By Sanjiban Sengupta

Elevator Pitch

The Velox Project by Meta is a unified execution engine that shall transform data compute operations by minimizing complexity with universal semantics for consistent features. Seamlessly integrable via PyVelox, harnessing Python’s simplicity for effortless adoption into various architectures.

Description

Velox, an open-source project by Meta, is a C++ database acceleration library which provides high-performance components for processing huge datasets. Voltron Data, in collaboration with the Meta open-source team, has been developing PyVelox, a Python package that adds bindings to commonly used Velox APIs. This addition empowers Velox developers to leverage Python’s interactive REPL, enabling them to efficiently explore and triage Velox vectors and associated data components. Consequently, PyVelox enables Python developers to execute data queries, including SQL queries, across a wide spectrum of workloads such as batch processing, stream processing, AI/ML, and more.

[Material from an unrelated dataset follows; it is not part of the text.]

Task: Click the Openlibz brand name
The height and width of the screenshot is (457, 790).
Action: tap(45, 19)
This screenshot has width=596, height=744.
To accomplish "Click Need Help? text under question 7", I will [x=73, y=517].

Velox stands out as a unified engine for data execution, offering a versatile execution engine that seamlessly integrates with diverse data compute architectures. This integration minimizes redundancy while extending consistent functionality across various frameworks. Currently, Velox finds applications in engines like Presto and Apache Spark, alongside Meta’s internal streaming service XStream, with integration plans underway for Apache Flink. Previously, say for a data compute architecture built on Spark or Presto, the user needed the respective engine for the execution of data queries, however, Velox facilitates using the same execution engine for both of them, thus unifying the process for any data compute operation. This unification not only reduces complexity but also ensures universal semantics throughout the entire data lifecycle, thus features generated during ad hoc training, or online execution remain consistent.

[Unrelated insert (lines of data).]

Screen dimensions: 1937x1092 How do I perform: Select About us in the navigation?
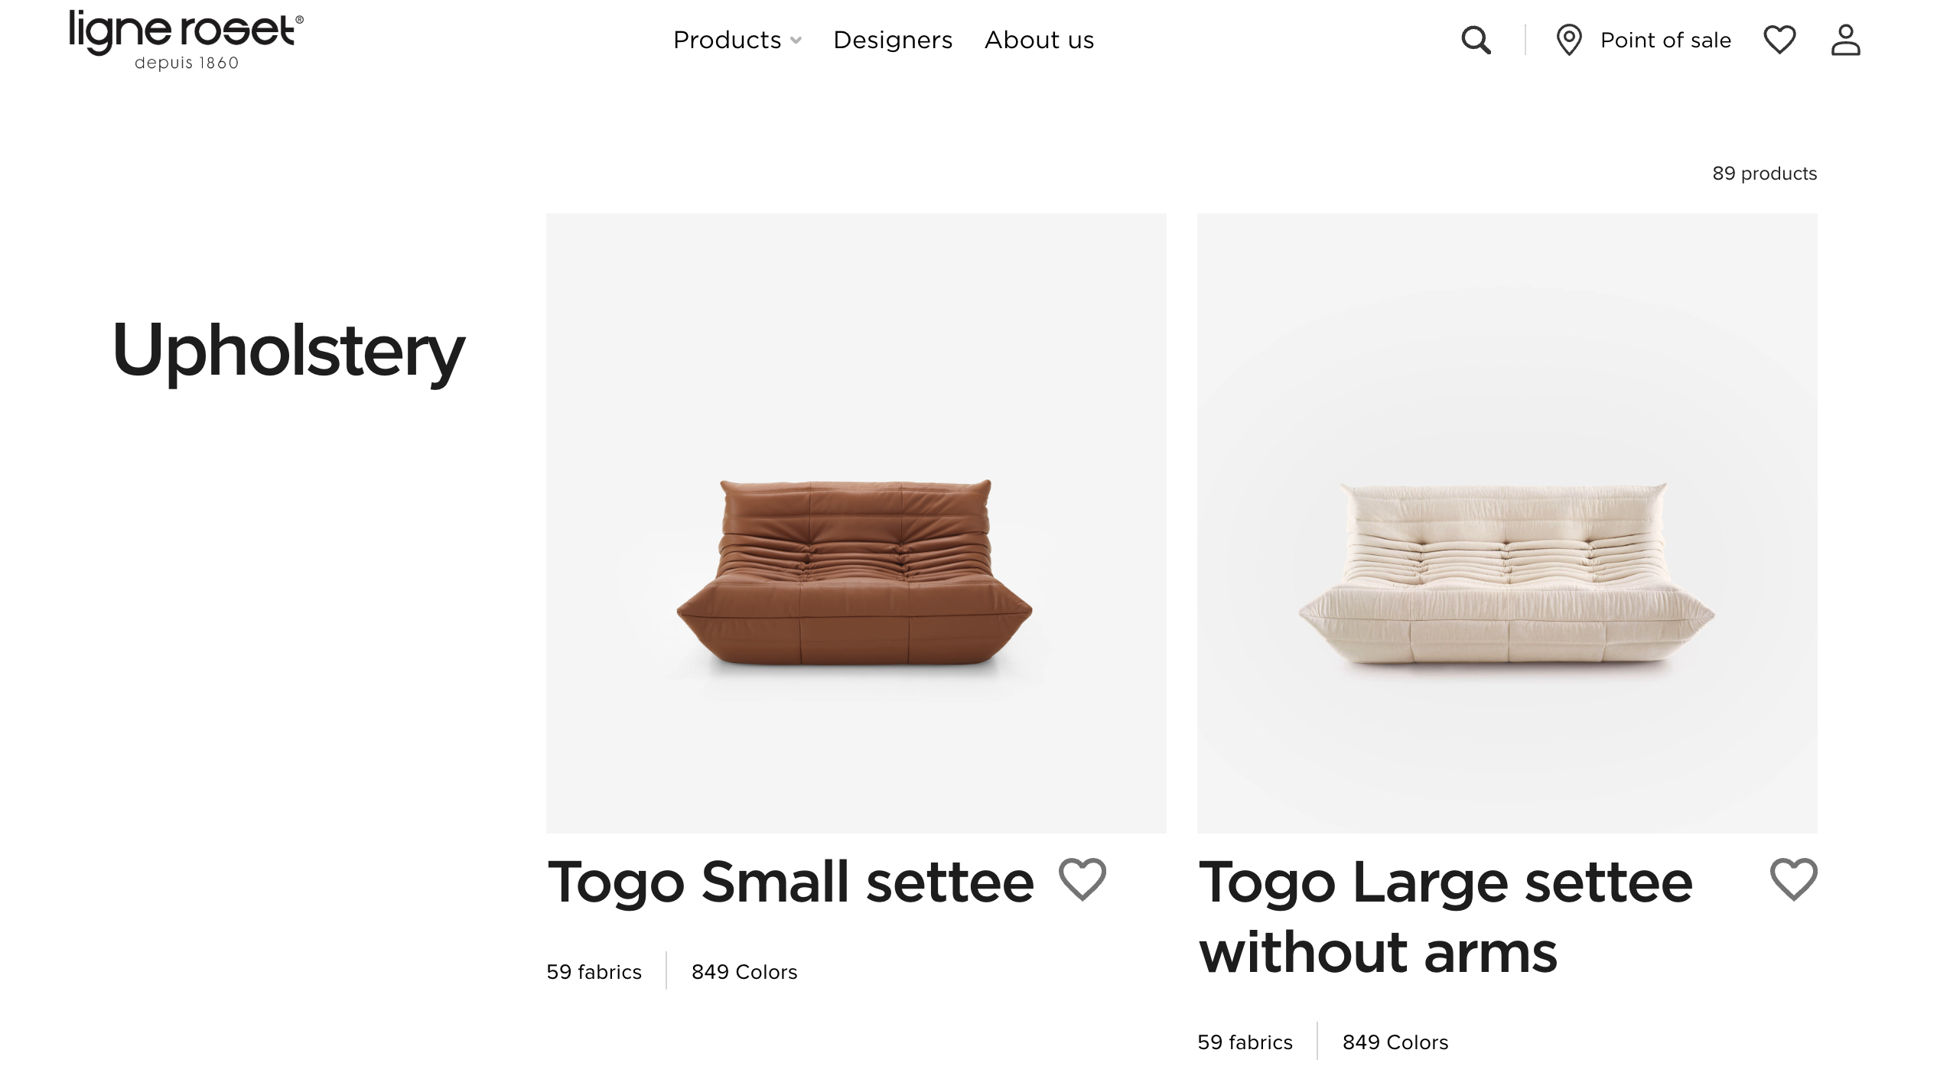point(1039,40)

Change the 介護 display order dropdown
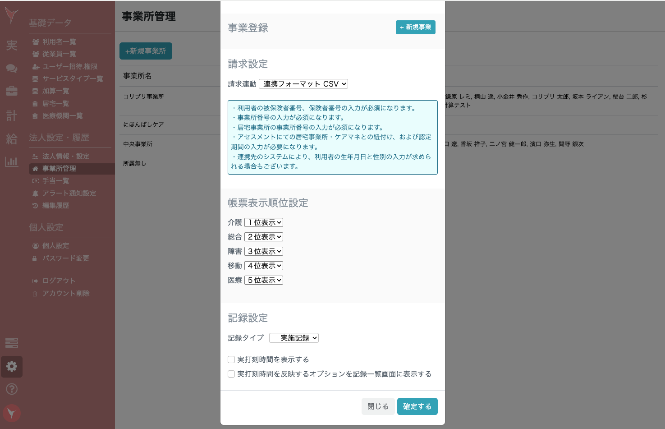pyautogui.click(x=264, y=222)
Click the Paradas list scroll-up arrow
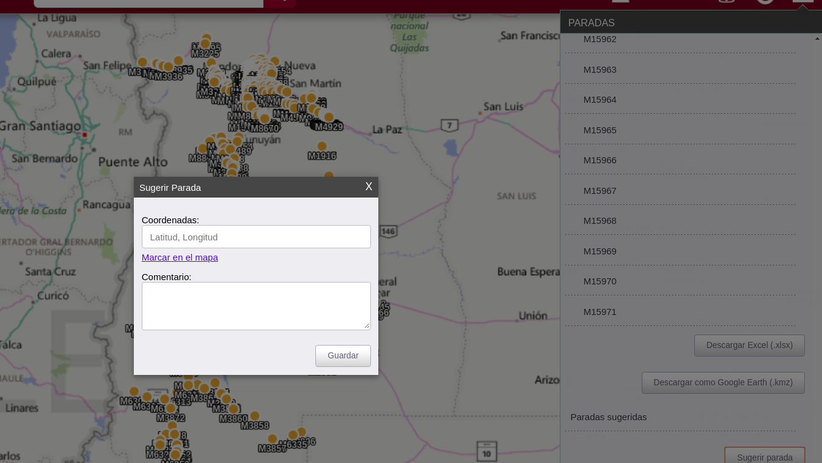Image resolution: width=822 pixels, height=463 pixels. (x=817, y=39)
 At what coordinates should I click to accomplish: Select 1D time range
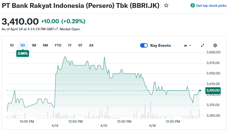point(12,45)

In this talk, we aim to briefly discuss Velox, its philosophy and methodology. Following this, we shall move to PyVelox, its data types, expressions, and functionalities, thus demonstrating the simplicity of running database queries on Velox using Python APIs without losing efficiency.


Outline:

  • Velox Incubation
    • Open-sourced by Facebook in late 2021.
  • Velox development over the years
  • Need for PyVelox
  • PyVelox Developments
    • Data types
    • Expressions
    • Serialization-deserialization
    • Conversion to-and-from Apache Arrow
    • Type and function signatures
  • Demo
  • PyVelox future goals

Pre-requisites:
Knowledge of data engineering and analytics will be helpful. The project is an execution engine, that can be integrated into a data compute architecture, so experience with SQL or data relational queries will be beneficial. The talk will include topics on Python bindings based on pybind11, thus Python and intermediate C++ knowledge is expected.


Project URLs:
Project GitHub Link
Project Webpage
Project Documentation

Notes

Why I am the best person to speak on this subject?
Being a part of Voltron Data, I have been collaborating with the official open-source team of Meta on the development of PyVelox, particularly involved in developing features like Arrow-Velox conversion, complex-types implementation, etc. I plan to talk about the project and discuss its future directions and practical applications.